A gigante de café Nespresso também tem ações em busca da circularidade e foca os esforços para reduzir o impacto ambiental das cápsulas de alumínio. A meta para o País é fazer com que metade delas tenha, até 2025, destino correto e possa voltar às cadeias produtivas. A empresa tem um programa de reciclagem das cápsulas no Brasil desde 2011, no qual investe R$ 5 milhões ao ano. A taxa de reciclagem hoje está em 17% - era metade disso há cinco anos e o objetivo é alcançar 50% em 2025, segundo Cecília Seravalli, gerente de sustentabilidade da Nespresso.

Para atingir o objetivo, a empresa terá de oferecer mais opções de reciclagem. "É um número ao qual podemos chegar, com novas opções de reciclagem, novos pontos de coleta e conveniência, mas também engajando o consumidor", diz.

Nesse sentido, além de 200 pontos de coleta das cápsulas hoje no País - como as lojas Nespresso, do Pão Açúcar, hotéis e restaurantes -, desde março quatro agências também estão recebendo cápsulas, como parte de um projeto-piloto. Outra alternativa foi implantada em quatro capitais, nas quais o consumidor pode comprar online, usando a chamada entrega verde, feita de bicicleta e com a retirada das cápsulas para reciclagem.

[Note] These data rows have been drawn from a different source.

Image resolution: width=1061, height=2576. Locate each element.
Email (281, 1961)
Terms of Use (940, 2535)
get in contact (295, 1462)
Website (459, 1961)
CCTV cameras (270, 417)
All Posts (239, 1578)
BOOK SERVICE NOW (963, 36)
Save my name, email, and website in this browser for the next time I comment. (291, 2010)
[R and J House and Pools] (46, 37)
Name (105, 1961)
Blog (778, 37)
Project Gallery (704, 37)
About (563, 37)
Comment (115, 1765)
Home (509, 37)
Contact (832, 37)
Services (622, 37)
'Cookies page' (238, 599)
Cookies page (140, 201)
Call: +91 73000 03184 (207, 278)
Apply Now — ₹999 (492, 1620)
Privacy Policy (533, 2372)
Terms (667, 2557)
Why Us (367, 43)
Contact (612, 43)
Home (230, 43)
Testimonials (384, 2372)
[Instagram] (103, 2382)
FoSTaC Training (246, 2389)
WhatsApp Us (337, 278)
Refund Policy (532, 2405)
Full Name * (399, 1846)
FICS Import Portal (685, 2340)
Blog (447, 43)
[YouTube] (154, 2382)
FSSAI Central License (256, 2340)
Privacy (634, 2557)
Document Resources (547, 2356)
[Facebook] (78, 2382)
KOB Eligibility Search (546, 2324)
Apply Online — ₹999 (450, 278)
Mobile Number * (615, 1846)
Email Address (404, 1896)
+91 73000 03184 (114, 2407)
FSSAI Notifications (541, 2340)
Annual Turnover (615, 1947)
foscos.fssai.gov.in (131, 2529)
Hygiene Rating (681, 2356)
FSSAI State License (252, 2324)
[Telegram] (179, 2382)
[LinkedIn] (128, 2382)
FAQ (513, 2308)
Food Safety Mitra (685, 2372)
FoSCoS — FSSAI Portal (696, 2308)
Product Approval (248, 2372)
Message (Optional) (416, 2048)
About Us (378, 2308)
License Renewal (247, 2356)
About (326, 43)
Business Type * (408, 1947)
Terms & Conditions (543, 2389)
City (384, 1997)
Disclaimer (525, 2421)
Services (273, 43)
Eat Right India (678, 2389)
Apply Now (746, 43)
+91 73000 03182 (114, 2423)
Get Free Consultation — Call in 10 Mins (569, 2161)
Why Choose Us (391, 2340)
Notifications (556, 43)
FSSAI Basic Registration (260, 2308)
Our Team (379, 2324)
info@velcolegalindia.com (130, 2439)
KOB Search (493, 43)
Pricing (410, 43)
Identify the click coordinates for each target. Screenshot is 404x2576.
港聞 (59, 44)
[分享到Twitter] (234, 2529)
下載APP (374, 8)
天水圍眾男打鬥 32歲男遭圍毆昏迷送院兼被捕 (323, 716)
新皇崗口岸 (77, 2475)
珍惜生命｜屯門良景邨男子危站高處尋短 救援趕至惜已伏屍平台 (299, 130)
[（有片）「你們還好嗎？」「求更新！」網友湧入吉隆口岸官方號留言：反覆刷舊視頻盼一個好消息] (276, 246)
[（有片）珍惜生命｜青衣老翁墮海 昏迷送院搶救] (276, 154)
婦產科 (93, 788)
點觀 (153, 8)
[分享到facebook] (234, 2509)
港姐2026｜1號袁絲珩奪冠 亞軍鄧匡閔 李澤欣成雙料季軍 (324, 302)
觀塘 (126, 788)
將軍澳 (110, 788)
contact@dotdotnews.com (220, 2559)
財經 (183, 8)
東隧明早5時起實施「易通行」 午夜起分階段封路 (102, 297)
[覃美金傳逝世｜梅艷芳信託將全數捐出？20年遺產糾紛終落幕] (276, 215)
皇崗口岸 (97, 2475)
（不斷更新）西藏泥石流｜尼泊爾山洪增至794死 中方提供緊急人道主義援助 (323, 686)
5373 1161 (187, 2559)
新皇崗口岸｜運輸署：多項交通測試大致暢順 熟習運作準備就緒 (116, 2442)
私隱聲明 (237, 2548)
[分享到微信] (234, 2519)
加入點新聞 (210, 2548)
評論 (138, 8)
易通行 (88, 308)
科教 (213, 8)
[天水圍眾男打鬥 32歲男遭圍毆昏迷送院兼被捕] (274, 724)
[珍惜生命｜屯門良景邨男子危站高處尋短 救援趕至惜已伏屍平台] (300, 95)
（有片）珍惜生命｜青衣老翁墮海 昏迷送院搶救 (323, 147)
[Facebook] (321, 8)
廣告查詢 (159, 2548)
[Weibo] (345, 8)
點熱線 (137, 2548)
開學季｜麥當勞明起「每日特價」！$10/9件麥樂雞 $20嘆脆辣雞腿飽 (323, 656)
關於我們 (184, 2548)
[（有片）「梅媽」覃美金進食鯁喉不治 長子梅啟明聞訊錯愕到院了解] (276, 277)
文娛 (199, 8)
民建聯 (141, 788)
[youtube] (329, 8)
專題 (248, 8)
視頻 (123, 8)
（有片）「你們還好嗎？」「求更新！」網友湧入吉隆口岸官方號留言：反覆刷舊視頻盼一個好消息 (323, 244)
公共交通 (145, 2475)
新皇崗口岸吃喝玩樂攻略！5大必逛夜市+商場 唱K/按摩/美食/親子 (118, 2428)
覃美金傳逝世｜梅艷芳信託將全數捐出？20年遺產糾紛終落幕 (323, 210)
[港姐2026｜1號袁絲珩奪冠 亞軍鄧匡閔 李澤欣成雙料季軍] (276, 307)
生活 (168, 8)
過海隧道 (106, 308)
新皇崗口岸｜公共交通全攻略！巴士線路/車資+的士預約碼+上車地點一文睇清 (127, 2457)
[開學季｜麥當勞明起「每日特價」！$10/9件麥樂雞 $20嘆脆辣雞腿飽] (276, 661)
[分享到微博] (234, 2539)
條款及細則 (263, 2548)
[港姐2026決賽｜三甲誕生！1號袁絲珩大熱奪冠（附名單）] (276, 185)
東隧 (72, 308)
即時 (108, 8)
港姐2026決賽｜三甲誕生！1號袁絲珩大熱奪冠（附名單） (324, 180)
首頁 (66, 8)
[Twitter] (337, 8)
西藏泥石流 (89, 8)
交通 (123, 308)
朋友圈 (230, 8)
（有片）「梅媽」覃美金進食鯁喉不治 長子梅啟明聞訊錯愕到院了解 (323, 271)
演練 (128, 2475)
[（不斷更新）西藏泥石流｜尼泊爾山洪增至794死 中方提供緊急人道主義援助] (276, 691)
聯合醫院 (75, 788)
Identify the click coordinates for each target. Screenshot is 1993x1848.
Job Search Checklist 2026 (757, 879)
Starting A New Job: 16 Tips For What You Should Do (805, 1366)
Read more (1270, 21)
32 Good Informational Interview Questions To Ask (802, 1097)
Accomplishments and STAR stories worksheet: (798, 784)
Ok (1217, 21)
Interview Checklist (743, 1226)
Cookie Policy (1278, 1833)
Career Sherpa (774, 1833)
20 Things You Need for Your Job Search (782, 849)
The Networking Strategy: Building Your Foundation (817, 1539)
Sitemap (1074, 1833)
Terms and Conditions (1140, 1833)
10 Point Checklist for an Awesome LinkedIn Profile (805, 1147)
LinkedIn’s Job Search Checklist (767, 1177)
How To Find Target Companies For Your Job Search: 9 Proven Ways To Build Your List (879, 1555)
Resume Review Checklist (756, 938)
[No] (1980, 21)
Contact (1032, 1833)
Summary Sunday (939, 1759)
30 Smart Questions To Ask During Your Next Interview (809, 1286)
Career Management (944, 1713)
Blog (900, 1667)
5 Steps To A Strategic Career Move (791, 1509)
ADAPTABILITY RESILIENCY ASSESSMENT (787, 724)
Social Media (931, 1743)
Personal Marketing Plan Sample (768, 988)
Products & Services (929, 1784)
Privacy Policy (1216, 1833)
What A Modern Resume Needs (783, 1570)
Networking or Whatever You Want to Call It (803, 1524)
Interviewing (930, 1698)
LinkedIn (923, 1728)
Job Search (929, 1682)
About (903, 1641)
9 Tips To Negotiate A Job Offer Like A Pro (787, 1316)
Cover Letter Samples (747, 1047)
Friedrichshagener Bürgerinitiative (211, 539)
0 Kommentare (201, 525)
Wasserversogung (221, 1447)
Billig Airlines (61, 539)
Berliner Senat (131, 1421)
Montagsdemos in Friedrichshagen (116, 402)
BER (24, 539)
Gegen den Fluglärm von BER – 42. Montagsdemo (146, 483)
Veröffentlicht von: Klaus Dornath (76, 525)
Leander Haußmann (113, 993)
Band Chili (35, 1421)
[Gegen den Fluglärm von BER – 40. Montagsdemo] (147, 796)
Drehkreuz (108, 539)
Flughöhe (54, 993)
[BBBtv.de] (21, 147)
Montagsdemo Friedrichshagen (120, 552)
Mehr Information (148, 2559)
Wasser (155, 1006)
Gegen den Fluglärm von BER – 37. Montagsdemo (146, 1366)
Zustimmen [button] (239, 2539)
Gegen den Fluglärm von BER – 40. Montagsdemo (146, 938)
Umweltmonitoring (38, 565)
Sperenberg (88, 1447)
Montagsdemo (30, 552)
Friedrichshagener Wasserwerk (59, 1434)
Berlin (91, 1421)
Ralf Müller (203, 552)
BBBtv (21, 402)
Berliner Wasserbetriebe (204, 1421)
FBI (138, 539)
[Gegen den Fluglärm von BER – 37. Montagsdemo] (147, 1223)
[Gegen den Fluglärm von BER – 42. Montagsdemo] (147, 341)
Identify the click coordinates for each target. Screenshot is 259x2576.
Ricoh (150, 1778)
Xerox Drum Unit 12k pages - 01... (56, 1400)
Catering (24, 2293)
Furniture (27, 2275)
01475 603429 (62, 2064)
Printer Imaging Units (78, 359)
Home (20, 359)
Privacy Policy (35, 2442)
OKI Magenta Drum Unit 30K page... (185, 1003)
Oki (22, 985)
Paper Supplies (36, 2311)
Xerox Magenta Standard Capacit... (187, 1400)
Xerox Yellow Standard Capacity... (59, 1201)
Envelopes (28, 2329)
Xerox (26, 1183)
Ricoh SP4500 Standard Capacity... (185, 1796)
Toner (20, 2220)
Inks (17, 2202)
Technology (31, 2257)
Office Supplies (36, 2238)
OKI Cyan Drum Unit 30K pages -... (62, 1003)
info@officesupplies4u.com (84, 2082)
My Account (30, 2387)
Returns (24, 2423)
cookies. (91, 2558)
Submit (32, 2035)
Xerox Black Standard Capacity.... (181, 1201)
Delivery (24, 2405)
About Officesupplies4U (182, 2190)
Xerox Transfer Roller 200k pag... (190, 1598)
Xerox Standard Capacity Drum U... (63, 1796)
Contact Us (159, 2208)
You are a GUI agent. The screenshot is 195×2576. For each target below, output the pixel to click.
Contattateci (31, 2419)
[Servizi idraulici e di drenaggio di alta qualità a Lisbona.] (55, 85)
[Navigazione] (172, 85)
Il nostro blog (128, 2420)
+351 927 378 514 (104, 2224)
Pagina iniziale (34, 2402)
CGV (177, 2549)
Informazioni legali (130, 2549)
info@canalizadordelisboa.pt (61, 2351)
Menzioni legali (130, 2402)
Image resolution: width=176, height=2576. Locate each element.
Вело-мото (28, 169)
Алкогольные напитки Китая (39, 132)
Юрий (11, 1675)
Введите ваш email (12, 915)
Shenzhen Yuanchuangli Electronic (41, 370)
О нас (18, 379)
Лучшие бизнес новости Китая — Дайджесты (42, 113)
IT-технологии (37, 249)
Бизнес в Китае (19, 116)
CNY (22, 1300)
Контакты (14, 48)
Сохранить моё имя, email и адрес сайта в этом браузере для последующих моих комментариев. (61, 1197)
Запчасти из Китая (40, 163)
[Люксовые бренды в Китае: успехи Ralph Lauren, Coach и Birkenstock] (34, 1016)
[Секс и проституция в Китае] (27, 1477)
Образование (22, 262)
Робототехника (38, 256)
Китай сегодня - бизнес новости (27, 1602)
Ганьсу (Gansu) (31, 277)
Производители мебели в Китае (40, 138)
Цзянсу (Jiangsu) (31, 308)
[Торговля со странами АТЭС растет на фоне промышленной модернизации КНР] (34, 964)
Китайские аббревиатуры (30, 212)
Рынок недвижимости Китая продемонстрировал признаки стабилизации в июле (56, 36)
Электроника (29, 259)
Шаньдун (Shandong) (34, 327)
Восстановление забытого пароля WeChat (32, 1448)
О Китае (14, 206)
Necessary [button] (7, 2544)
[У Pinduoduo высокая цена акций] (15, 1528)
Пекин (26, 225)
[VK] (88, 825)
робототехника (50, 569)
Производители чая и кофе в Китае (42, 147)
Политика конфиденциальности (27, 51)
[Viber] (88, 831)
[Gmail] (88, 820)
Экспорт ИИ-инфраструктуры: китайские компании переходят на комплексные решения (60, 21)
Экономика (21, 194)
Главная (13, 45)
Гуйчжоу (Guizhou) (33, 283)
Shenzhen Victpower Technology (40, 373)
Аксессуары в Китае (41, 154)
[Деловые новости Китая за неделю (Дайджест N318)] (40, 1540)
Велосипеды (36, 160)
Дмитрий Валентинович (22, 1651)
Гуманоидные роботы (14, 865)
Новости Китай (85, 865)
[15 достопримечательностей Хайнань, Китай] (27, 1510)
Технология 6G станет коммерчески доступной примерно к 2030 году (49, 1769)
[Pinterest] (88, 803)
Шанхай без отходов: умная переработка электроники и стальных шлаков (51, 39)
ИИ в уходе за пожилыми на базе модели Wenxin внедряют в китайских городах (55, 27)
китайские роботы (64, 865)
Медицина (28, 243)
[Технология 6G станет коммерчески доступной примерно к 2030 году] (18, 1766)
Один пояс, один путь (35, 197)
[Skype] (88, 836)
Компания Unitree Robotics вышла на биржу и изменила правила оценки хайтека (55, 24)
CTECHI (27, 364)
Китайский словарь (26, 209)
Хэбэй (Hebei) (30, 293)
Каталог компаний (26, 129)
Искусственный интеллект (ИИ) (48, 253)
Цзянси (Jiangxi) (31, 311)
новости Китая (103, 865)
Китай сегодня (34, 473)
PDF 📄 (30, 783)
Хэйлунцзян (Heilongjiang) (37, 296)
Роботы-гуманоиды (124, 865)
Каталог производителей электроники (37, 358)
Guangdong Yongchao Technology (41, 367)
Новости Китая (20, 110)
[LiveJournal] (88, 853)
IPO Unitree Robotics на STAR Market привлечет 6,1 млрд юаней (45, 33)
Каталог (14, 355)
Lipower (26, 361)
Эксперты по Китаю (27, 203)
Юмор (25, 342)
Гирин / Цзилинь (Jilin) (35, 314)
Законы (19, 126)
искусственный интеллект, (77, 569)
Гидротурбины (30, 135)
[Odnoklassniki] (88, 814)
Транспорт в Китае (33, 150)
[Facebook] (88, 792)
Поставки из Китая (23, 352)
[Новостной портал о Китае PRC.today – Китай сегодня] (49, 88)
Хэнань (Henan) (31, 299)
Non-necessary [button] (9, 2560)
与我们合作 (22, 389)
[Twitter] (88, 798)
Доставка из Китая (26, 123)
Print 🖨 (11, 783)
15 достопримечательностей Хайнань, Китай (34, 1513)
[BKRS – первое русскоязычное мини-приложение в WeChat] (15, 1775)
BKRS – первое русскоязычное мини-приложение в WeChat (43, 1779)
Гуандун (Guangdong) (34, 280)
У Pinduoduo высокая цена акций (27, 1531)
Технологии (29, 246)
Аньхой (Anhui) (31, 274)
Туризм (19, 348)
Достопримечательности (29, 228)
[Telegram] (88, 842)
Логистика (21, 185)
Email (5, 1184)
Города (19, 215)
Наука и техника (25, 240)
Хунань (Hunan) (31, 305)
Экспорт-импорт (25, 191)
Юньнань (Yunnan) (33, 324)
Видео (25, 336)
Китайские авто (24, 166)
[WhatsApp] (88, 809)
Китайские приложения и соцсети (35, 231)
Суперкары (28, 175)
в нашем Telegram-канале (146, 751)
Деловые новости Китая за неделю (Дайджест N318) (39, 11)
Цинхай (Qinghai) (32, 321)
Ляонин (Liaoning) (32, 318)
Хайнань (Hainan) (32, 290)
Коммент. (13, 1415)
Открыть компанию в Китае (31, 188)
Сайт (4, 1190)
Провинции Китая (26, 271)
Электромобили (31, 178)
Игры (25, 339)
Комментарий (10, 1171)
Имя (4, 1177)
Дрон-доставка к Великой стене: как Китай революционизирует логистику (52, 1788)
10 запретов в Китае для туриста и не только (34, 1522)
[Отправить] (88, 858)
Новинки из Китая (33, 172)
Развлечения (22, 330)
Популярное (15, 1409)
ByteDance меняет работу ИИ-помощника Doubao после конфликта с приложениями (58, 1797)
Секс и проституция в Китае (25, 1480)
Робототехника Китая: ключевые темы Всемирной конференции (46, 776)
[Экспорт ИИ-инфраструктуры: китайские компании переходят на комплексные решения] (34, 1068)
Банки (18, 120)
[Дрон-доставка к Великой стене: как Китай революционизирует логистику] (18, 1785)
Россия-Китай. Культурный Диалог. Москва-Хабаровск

Uma terceira possibilidade, é enviar as cápsulas usadas pelos Correios, sem taxa.

A Nespresso tem parceria com 80 cooperativas de reciclagem, a maior parte na cidade de São Paulo e na Grande São Paulo, que separam as cápsulas no processo de seleção dos resíduos e as vendem à empresa de café. "É a última chance de pegar a cápsula antes de ela chegar ao aterro (sanitário)", afirma ela.

Todas as cápsulas recolhidas vão para o centro de reciclagem da Nespresso, em Osasco, no qual ocorre a separação do alumínio e do café. O alumínio é destinado à indústria siderúrgica. A borra do café, desde o ano passado, é usada por agricultores do programa Nespresso Hortas na produção de alimentos orgânicos, na zona sul da capital paulista.

Em nível global, a empresa também tem metas para o aumento do uso de materiais reciclados nas cápsulas, produzidas em três fábricas na Suíça. Até o fim deste ano, as cápsulas devem ser produzidas com 80% de alumínio reciclado.